Stored data entries:
-------

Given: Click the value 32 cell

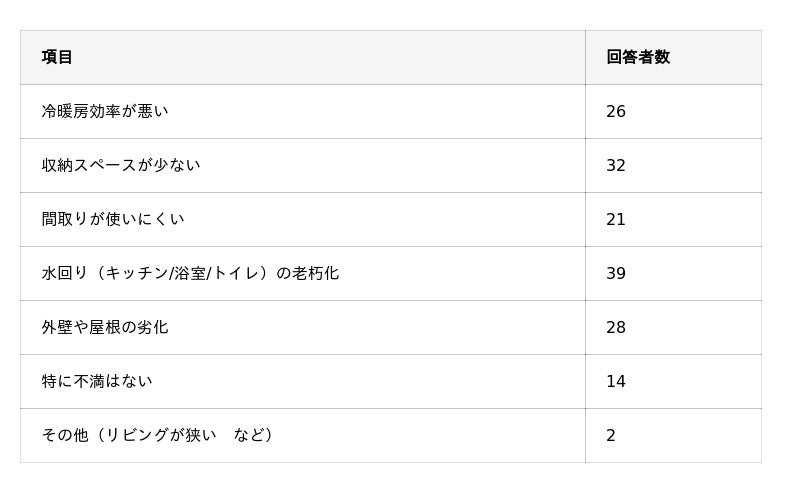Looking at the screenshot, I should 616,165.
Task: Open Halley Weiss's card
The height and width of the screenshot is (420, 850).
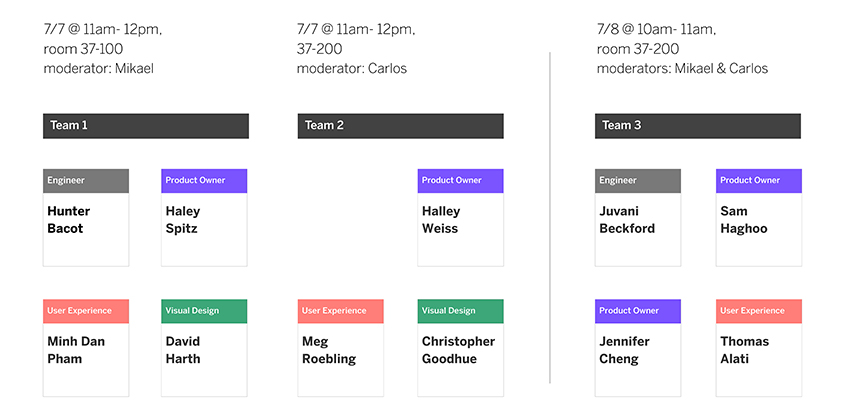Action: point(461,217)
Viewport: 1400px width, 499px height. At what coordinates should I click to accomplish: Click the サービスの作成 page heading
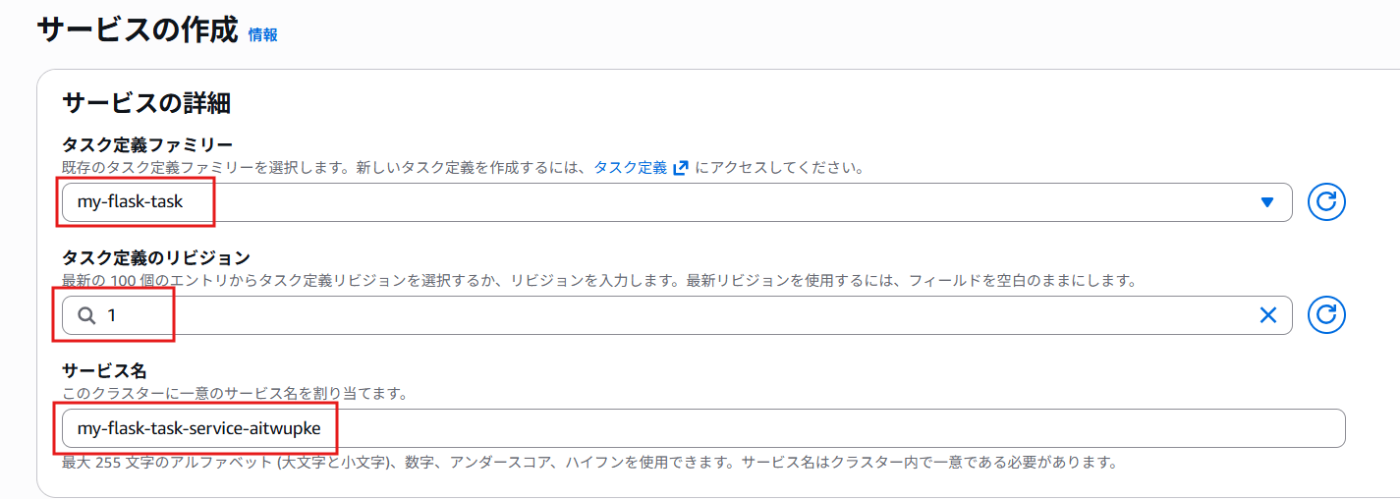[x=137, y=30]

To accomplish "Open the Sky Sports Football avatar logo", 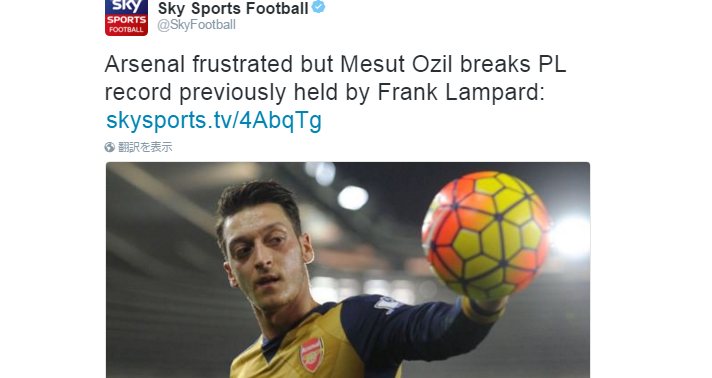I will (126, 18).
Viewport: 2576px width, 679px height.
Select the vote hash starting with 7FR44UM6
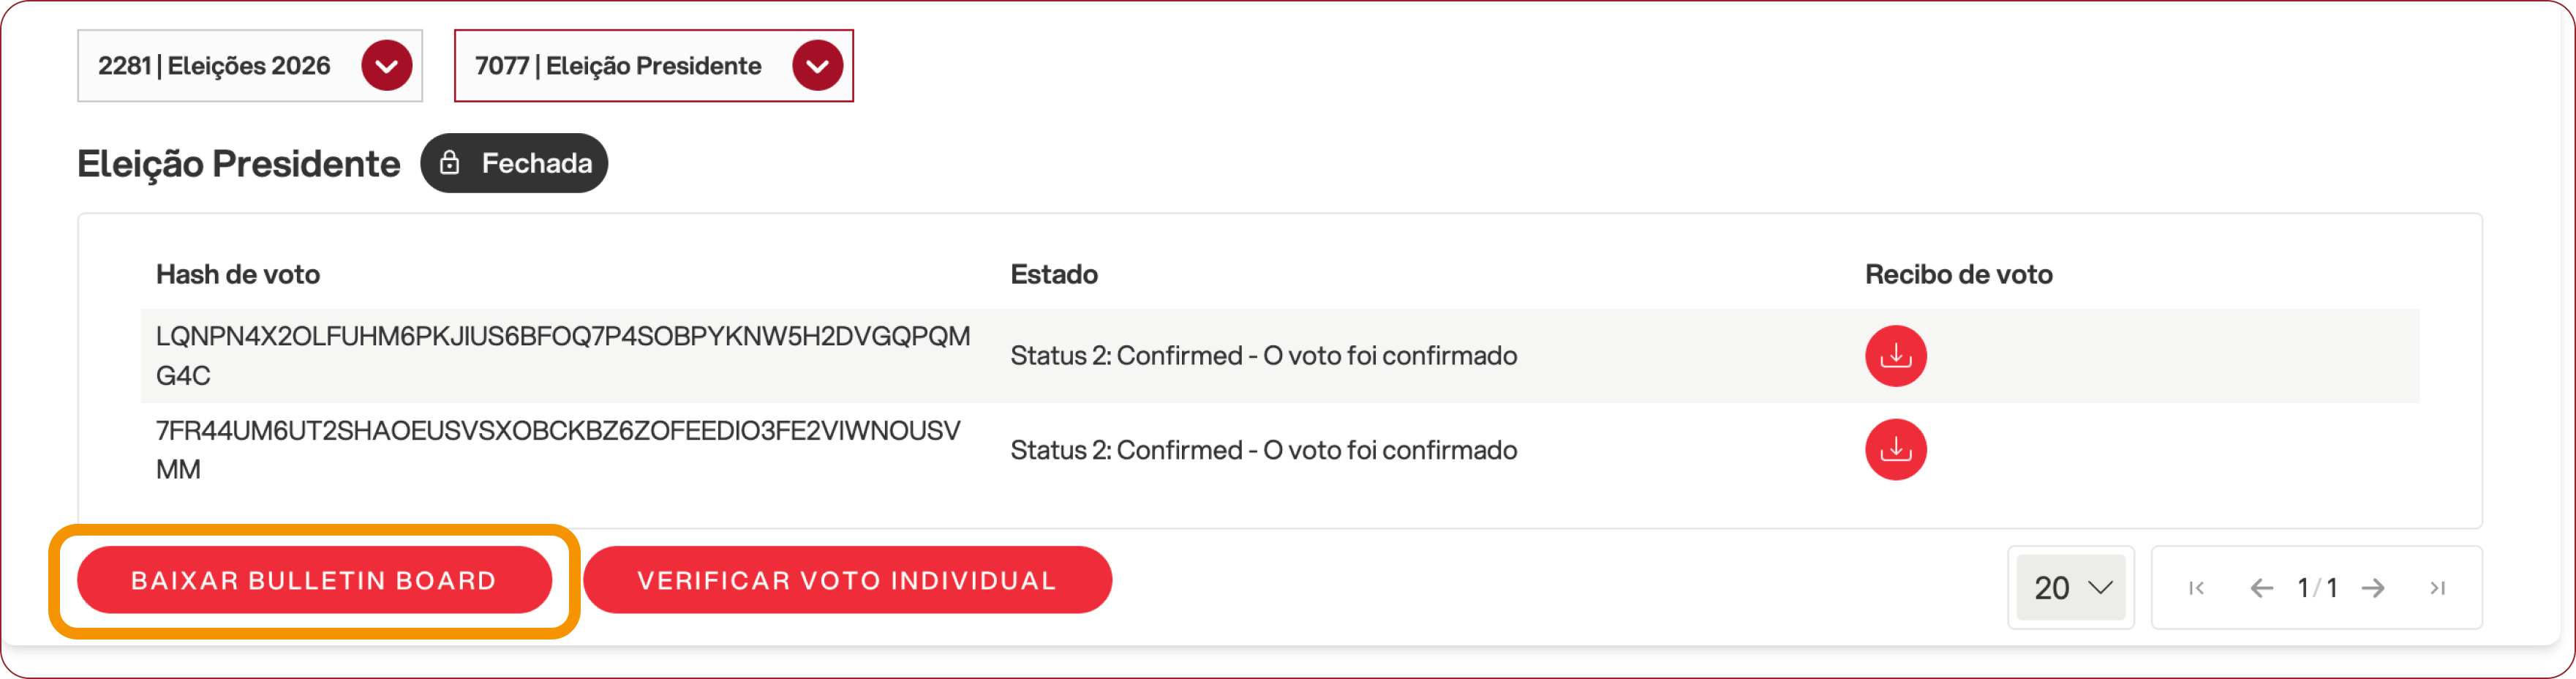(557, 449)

-------

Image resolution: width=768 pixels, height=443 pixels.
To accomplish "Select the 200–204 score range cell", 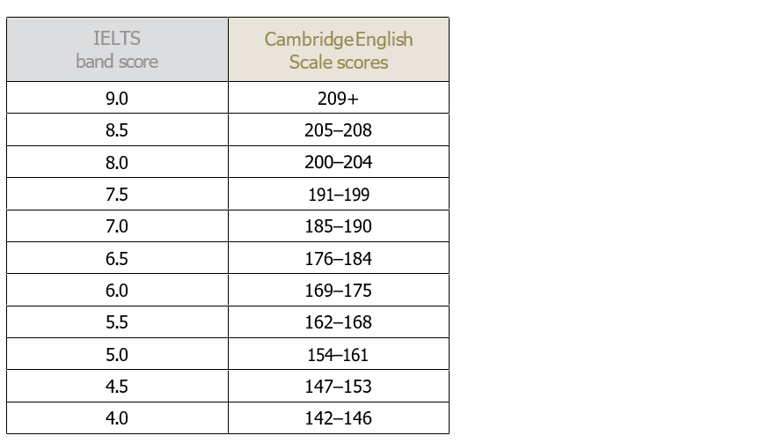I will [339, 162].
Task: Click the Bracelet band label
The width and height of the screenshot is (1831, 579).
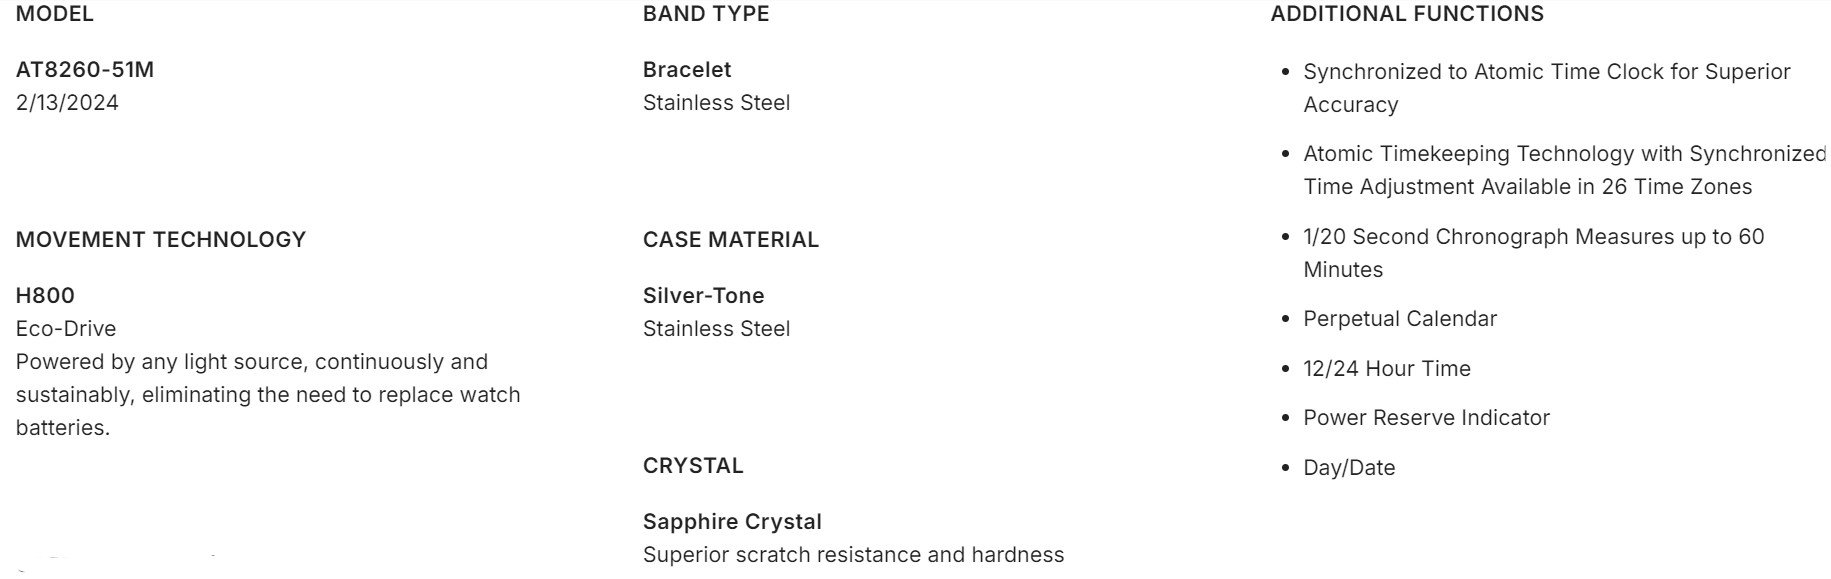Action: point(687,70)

-------

WHAT YOU WILL DO →
Working through the records above, copy each line in which "Task" is found.

WRITTEN SOLUTION →
Task: Open Halley Weiss's card
Task: Click the Bracelet band label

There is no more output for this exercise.